The Hershey fonts are a collection of vector fonts developed c. 1967 by Dr. Allen Vincent Hershey at the Naval Weapons Laboratory, originally designed to be rendered using vectors on early cathode ray tube displays. Decomposing curves to connected straight lines allowed Hershey to produce complex typographic designs. In their original form the font data consists simply of a series of coordinates, meant to be connected by straight lines on the screen. The fonts are publicly available and have few usage restrictions. Vector fonts are easily scaled and rotated in two or three dimensions; consequently the Hershey fonts have been widely used in computer graphics, computer-aided design programs, and more recently also in computer-aided manufacturing applications like laser engraving.

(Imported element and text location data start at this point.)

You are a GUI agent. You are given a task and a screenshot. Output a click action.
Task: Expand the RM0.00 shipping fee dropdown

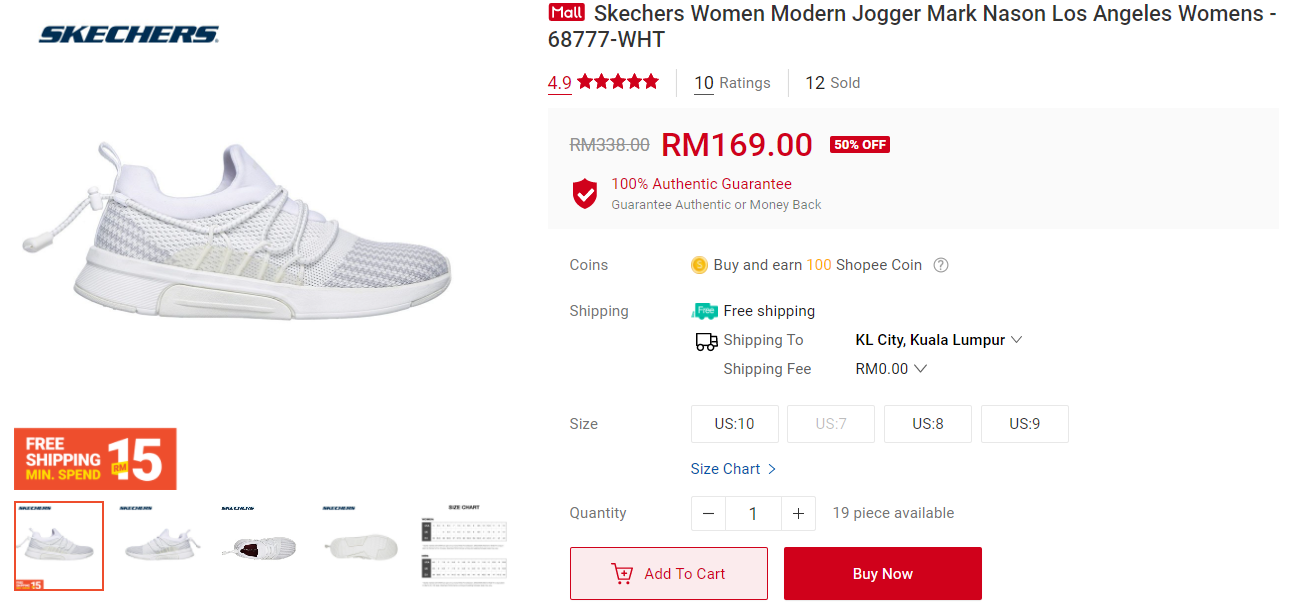pyautogui.click(x=891, y=369)
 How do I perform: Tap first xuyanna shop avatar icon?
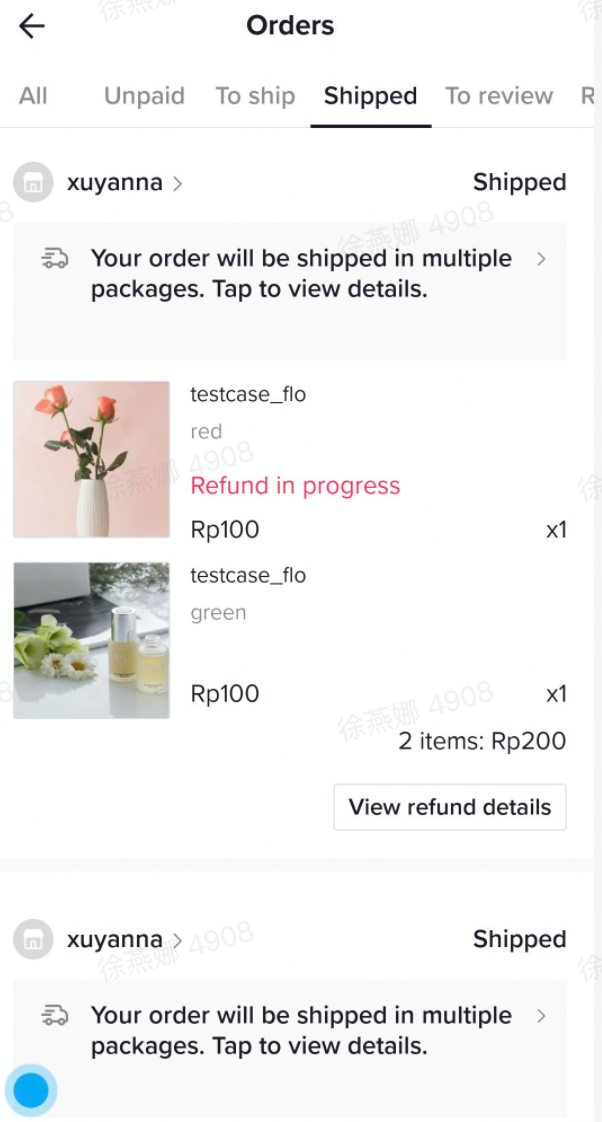tap(33, 183)
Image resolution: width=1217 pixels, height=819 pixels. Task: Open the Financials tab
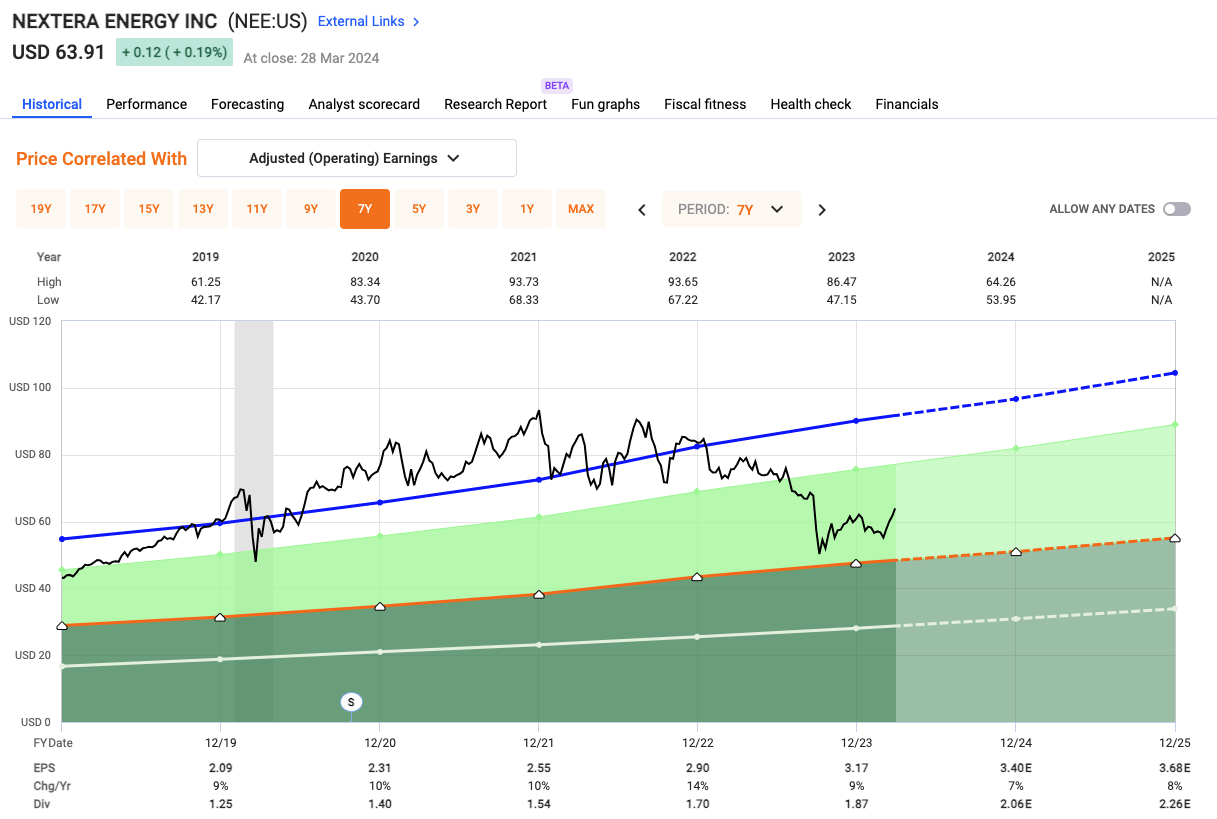click(906, 104)
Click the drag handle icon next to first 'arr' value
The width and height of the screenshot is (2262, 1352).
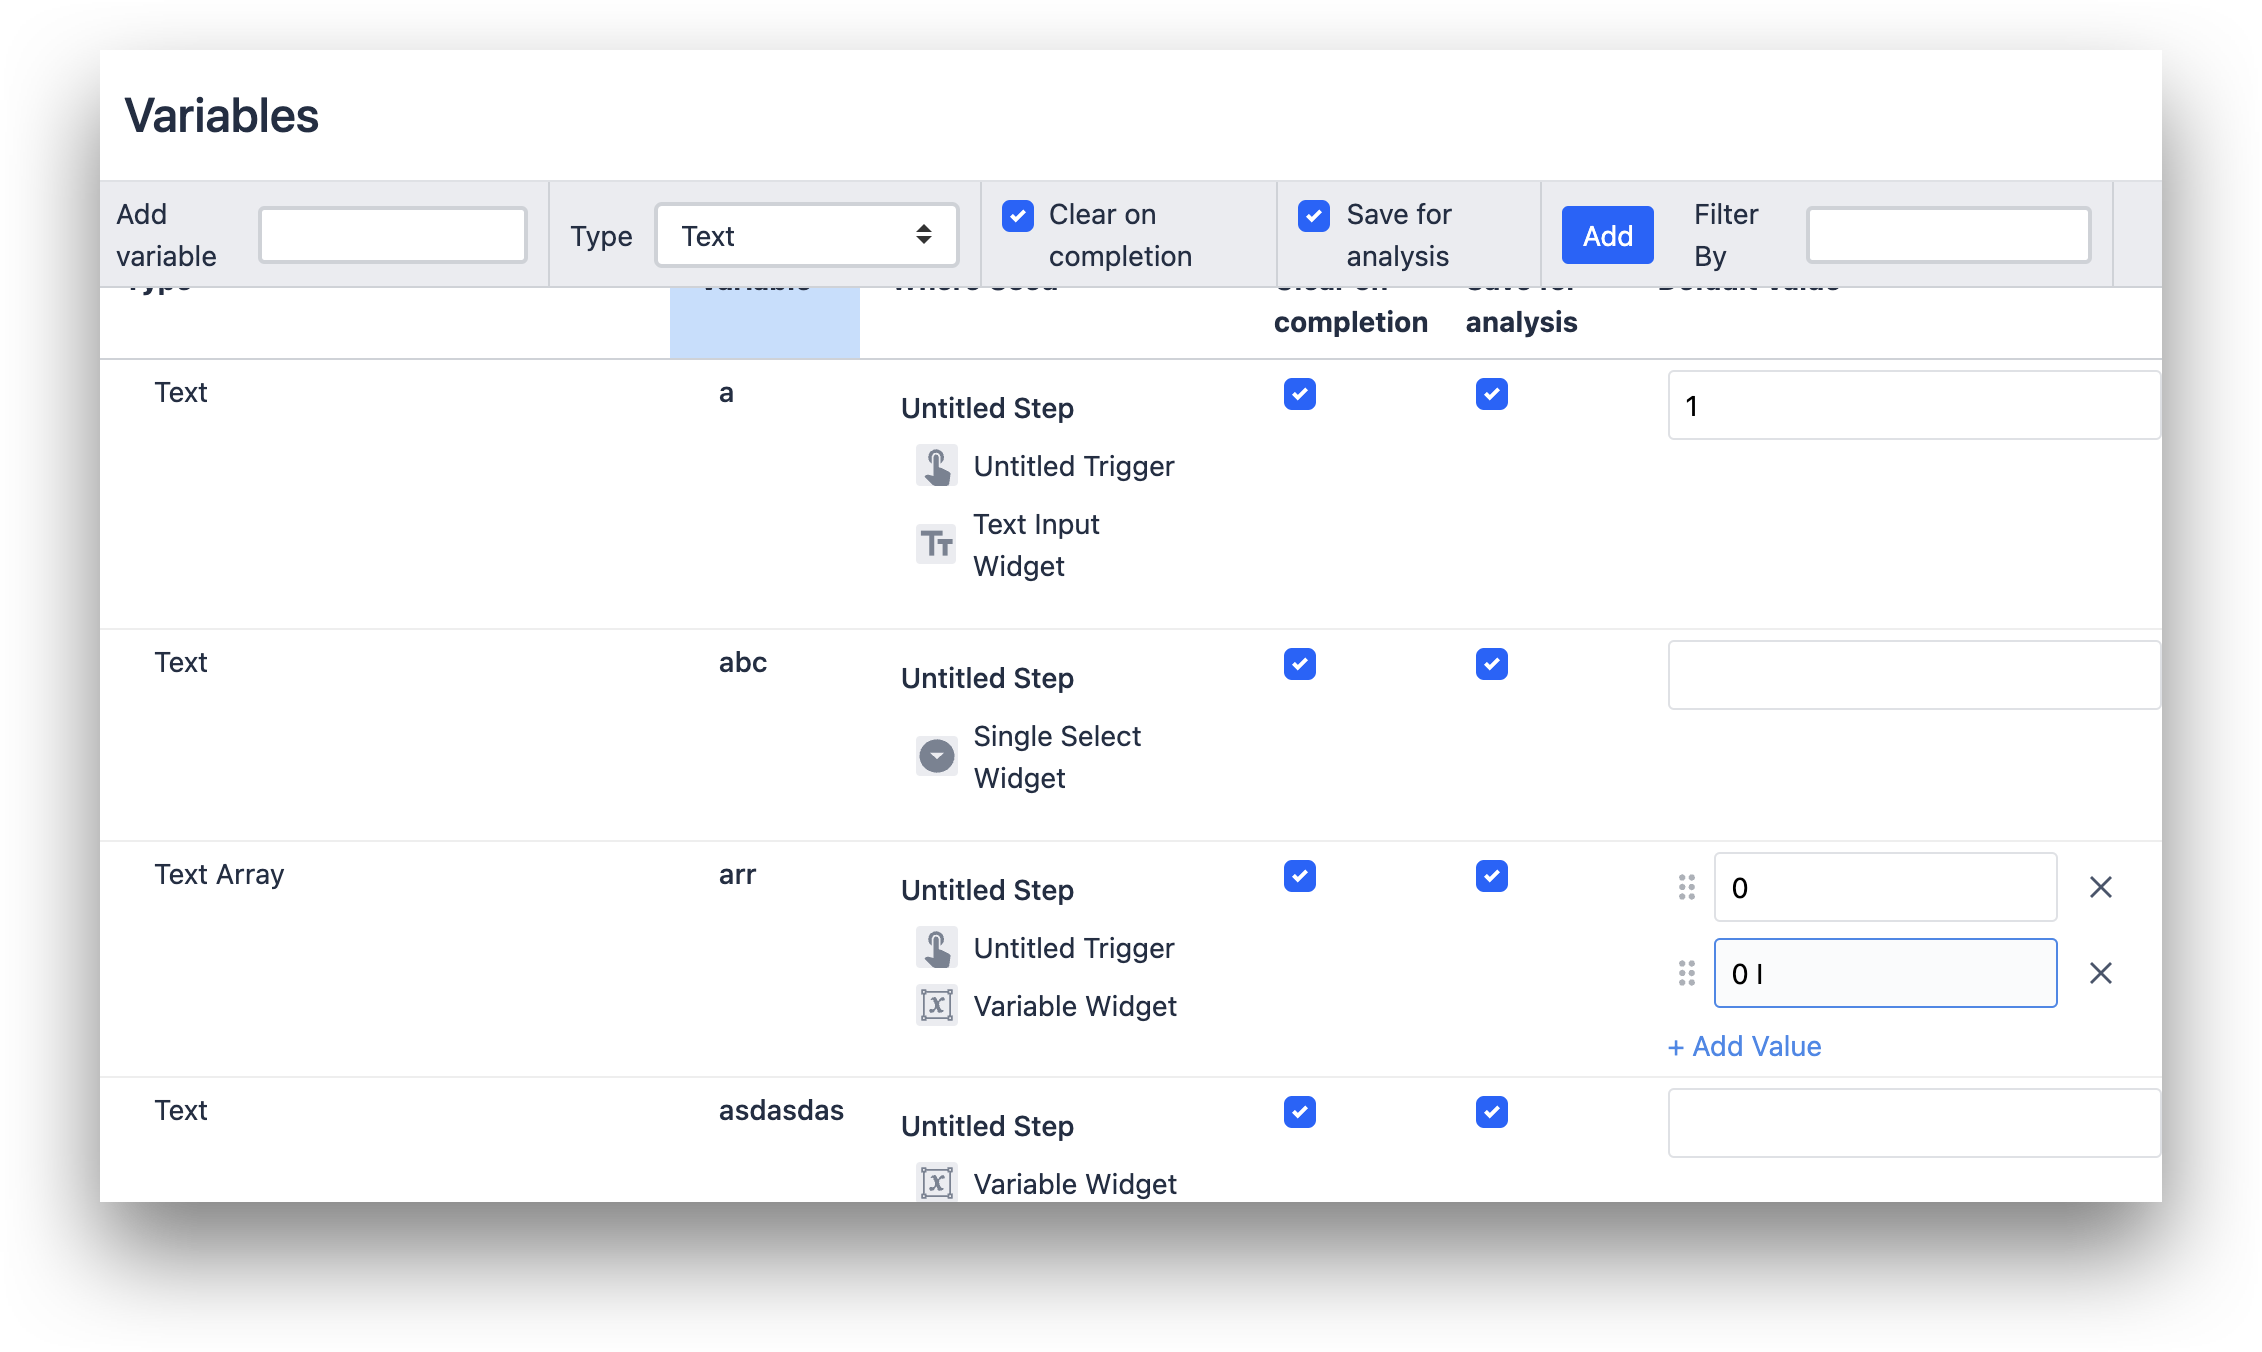point(1688,887)
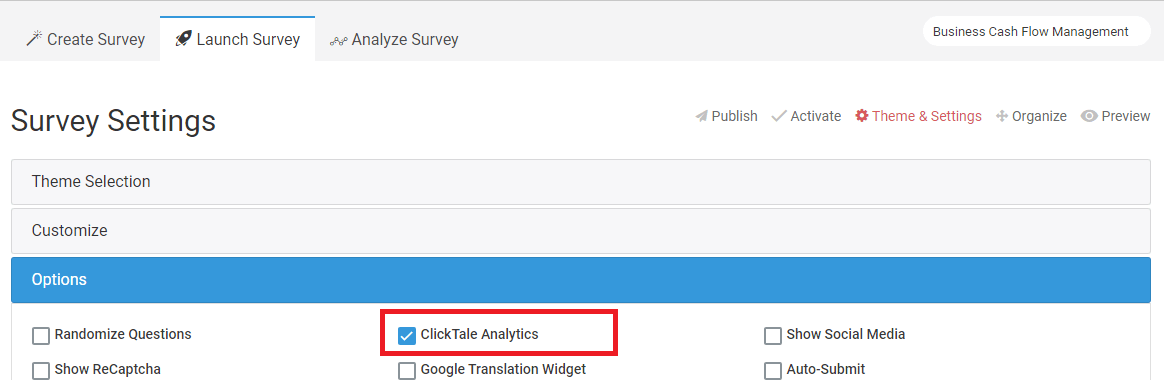
Task: Open the Analyze Survey tab
Action: [394, 39]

Some glyphs were developed in four different versions, dubbed Simplex, Duplex, Complex and Triplex, which used different numbers of strokes to compose their contours.
The fonts include Latin, Greek, Cyrillic, Japanese (kanji, hiragana and katakana). Symbolic glyphs support mathematics, musical notation, map markers, as well as meteorological symbols. The fonts also exist in Scalable Vector Graphics (SVG) format to support HTML 5. Over 2,000 original plottings are defined. The font data for 1,377 (Occidental) characters was published by NIST in 1976.
The Hershey fonts were a major influence on the design of Minotaur, a typeface produced by the Parisian type foundry Production Type in 2014.